Temperature should be measured with a thermometer. Electric (digital) thermometers are easiest to use and require the least time to record a temperature. If you use a mercury or alcohol thermometer, first shake it to pool the mercury or alcohol below the 94°F (35°C) marking. If you suspect the victim to be hypothermic, a special thermometer is necessary (see page 305). To take a temperature by mouth, place the thermometer under the tongue, close the mouth, and take a reading after 3 to 4 minutes. To take a temperature rectally (the more reliable method, and necessary in a case of suspected hypothermia), the thermometer is gently placed—ideally lubricated with oil or petroleum jelly—1 in (2.5 cm) into the rectum. It is held for at least 2 minutes and then read. Never leave a child or confused adult unattended with a thermometer in the mouth or rectum. Do not rely on skin temperature to vary consistently with changes in core body temperature.

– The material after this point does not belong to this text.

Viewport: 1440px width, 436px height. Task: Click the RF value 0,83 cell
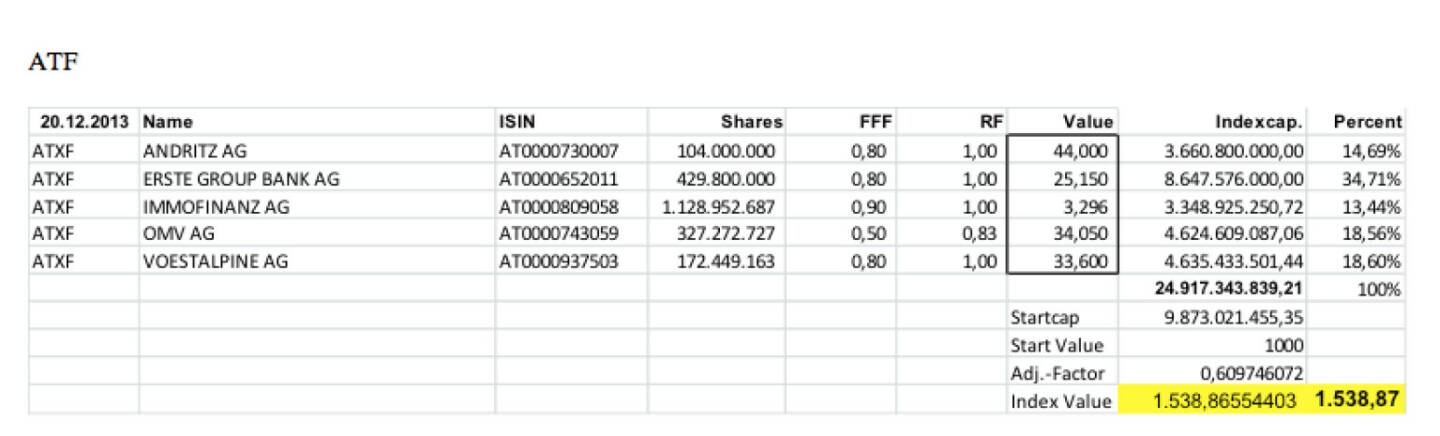tap(951, 235)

Generally, an infection will not elevate the core (rectal) body temperature higher than 105°F (40.5°C). Anyone with a temperature measured above that level should be examined for heat illness (see page 322), stroke (see page 144), or drug overdose. Vigorous prolonged muscular activity (seizure or marathon running) can raise the core temperature above 107°F (41.7°C).
A child is considered to have a fever if his rectal temperature is greater than 100.4°F (38°C), oral temperature is greater than 100°F (37.8°C), or armpit temperature is greater than 99°F (37.2°C). You should be concerned about a fever greater than 100.4°F (38°C) in an infant less than 3 months of age or greater than 104°F (40°C) in any small child, because this can indicate a severe infection. If a child greater than 2 years of age has a fever greater than or equal to 106°F (41.1°C), and if there is no clear diagnosis of a viral infection, he should be treated with a broad-spectrum antibiotic (e.g., amoxicillin-clavulanate), on the rationale that there is a significant likelihood of a bacterial infection. Prolonged fever in a child should be investigated by a physician. Signs of a serious infection in an infant include lethargy (“floppy baby”), pain (persistent crying), labored breathing, purple skin rash, excessive drooling, a bulging “soft spot” (fontanel) on the top of the head, or a stiff neck.
If the victim suffers from environmental heat-induced illness (see page 322), he will not benefit from and should not be given aspirin or acetaminophen. Ibuprofen is not as dangerous but is also not helpful.